Actively Running Jobs:

CCR now offers a detailed view into what is happening on the node(s) where your job is running.  You can view the graphs from OnDemand but you do NOT need to submit the jobs from within OnDemand.  Even jobs submitted from the command line using 'sbatch' are available in your list of Active Jobs.


Click on the arrow next to one of your current jobs and at the bottom you will see two graphs for each node your job is running on.  One graph shows CPU metrics and the other memory (RAM) usage.

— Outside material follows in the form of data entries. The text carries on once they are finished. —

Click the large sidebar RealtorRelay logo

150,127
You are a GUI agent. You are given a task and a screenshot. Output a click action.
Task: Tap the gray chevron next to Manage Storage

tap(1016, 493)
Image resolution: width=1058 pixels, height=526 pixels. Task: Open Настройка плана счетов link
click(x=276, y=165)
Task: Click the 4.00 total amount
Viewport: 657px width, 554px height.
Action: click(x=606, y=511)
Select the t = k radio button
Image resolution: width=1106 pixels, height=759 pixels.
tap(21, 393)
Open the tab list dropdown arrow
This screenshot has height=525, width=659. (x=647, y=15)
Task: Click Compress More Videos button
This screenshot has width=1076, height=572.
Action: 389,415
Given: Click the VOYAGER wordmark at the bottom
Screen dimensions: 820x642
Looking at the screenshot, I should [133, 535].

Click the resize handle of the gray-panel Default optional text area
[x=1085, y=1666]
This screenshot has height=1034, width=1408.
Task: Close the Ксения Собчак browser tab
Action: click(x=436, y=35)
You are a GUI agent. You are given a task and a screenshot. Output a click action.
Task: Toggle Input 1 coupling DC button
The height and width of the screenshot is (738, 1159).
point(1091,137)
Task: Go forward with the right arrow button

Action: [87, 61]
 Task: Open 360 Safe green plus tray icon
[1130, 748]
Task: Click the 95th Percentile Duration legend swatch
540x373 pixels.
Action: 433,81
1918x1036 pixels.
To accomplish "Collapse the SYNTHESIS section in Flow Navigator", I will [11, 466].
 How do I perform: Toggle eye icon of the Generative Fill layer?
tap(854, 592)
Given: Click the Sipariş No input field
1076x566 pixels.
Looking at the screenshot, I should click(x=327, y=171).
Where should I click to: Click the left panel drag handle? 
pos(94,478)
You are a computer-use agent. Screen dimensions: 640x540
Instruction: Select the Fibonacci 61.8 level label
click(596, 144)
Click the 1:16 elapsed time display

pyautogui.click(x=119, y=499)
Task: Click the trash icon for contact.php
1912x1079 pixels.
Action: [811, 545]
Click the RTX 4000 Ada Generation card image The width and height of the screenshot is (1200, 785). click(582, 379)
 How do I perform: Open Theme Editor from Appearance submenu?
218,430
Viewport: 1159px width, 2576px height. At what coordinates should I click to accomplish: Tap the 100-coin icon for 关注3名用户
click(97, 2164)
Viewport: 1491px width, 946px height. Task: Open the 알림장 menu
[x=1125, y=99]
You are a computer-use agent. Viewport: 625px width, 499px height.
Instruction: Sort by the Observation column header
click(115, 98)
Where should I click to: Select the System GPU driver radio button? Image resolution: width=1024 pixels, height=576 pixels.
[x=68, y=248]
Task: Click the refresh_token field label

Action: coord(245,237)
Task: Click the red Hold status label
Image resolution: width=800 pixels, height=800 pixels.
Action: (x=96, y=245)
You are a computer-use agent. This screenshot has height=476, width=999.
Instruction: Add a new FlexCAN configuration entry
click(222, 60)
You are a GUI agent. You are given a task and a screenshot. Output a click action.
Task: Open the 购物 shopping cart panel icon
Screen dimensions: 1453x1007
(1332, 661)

When you click on the 'Detailed Metrics' link you will be redirected to the Grafana dashboard.  Here you will see very detailed metrics regarding the node(s) your job is running on including CPU, RAM, network, Infiniband/OmniPath, Disk usage and I/O, and GPU info:







We provide how-to guides on job monitoring as well as other options for monitoring running jobs here



Completed Job Information:


Grafana charts

You can access Grafana charts of your completed jobs, like the Active Jobs available in OnDemand, but you need to query Slurm for the appropriate start and end times and get the node list.  To do this, we provide a script that can be run in the terminal that creates the Grafana URL for your job. 


[ccruser@vortex]$/util/common/metrics/ccr-jobview-url [jobid] [cluster]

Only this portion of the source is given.